Las magnitudes son logarítmicas, y por eso la distancia entre dos cifras engaña. Una unidad más significa diez veces el movimiento del suelo, pero unas 32 veces la energía. Las dos cifras son correctas: responden a preguntas distintas, y de confundirlas nacen casi todos los malentendidos.
La calculadora da la energía sísmica radiada de una magnitud y compara dos terremotos en las dos medidas. Se basa en la relación log E = 1,5 · M + 4,8, con la energía en julios.
Diez veces o treinta y dos veces
La magnitud está definida como el logaritmo de la amplitud: un terremoto de 7 hace oscilar el suelo diez veces más que uno de 6. La energía, en cambio, crece con 10 elevado a 1,5 por cada unidad, o sea un factor de 31,6, porque a la mayor amplitud se suma una duración más larga.

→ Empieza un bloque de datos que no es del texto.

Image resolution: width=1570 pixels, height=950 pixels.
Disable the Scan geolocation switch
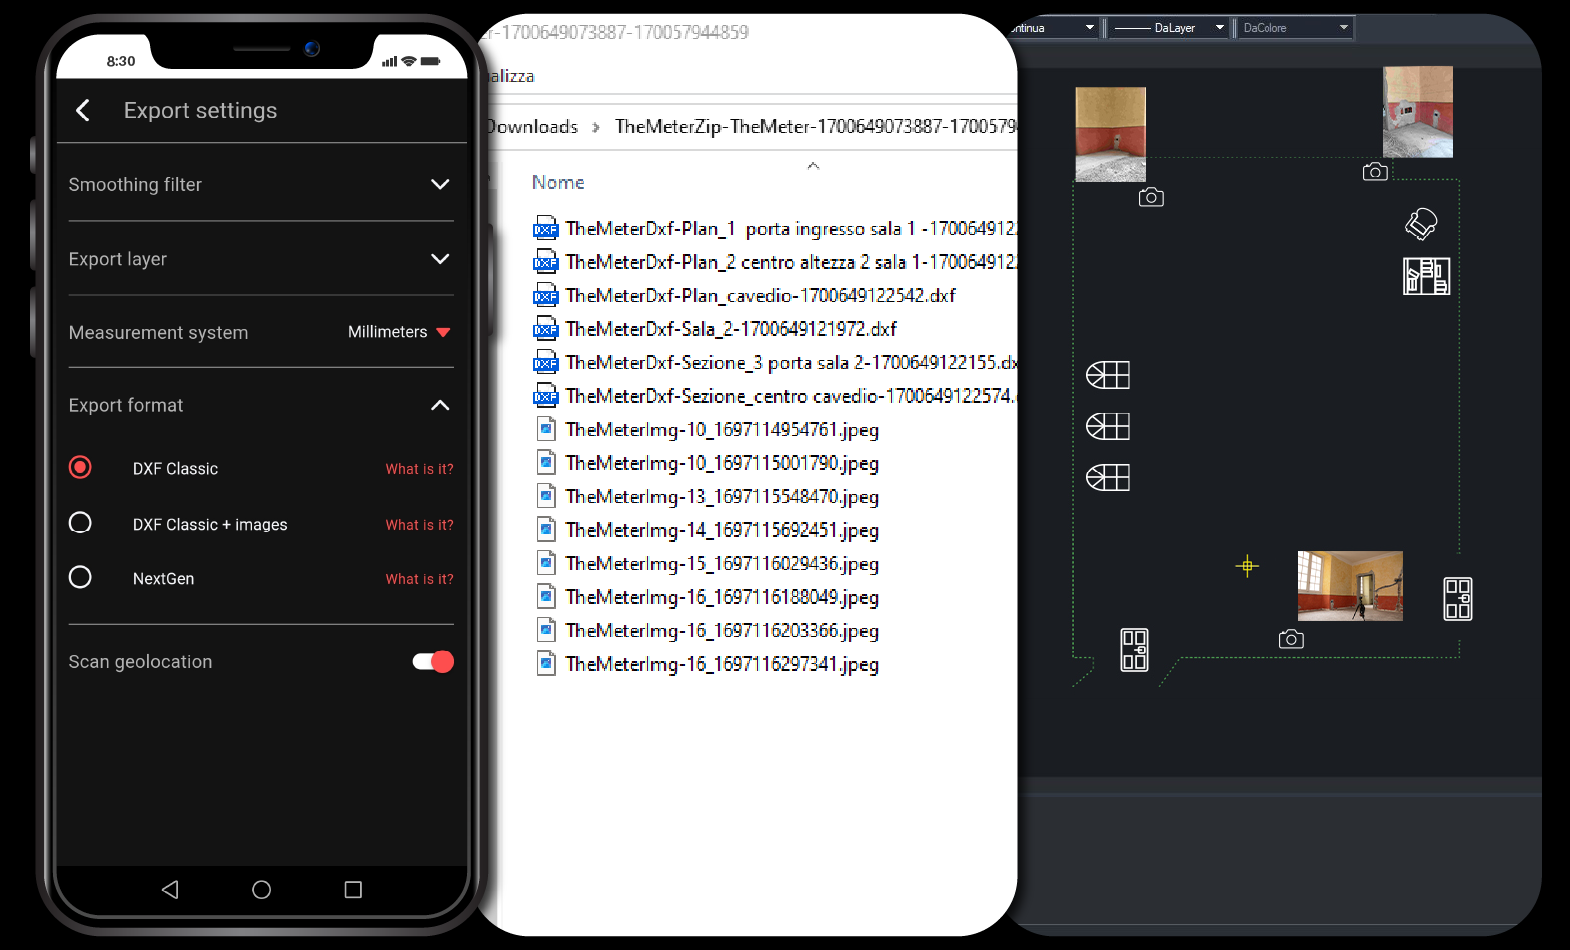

Con dos unidades el factor pasa a mil. Un terremoto de magnitud 8 libera mil veces la energía de uno de 6, y esa es la razón de que un único gran terremoto libere más energía que todos los pequeños de un año juntos. El reparto es tan desigual que los mayores sucesos tapan todo lo demás.
Escala de Richter y magnitud de momento
Charles Richter definió su escala en 1935 para el sur de California y para un sismógrafo concreto. Por encima de 6,5 aproximadamente se satura: los terremotos muy grandes apenas dan valores más altos porque la amplitud medida deja de crecer. Con la escala de Richter no se habría podido distinguir el terremoto de Chile de 1960 de otro bastante menor.
Desde los años setenta se usa la magnitud de momento, que se calcula a partir del momento sísmico: superficie de rotura, desplazamiento y rigidez de la roca. No se satura y está ajustada para coincidir con los valores antiguos en el rango medio. Cuando hoy se habla de la escala de Richter casi siempre se está hablando de esta magnitud.
Por qué la comparación con el TNT despista
La comparación con explosivo da un orden de magnitud y poco más. Una explosión libera su energía en un punto y en milisegundos; un terremoto, en una superficie de rotura de decenas de kilómetros y a lo largo de un minuto. El efecto en superficie es completamente distinto.
Además, lo que aquí se calcula es la energía sísmica radiada, no toda la que se pone en juego en la rotura: la mayor parte se va en calor y en fracturar roca. Y el daño depende más de la profundidad, del terreno y de la construcción que de la magnitud — un terremoto somero de magnitud 6 bajo una ciudad hace más estragos que uno profundo de 7 bajo el mar.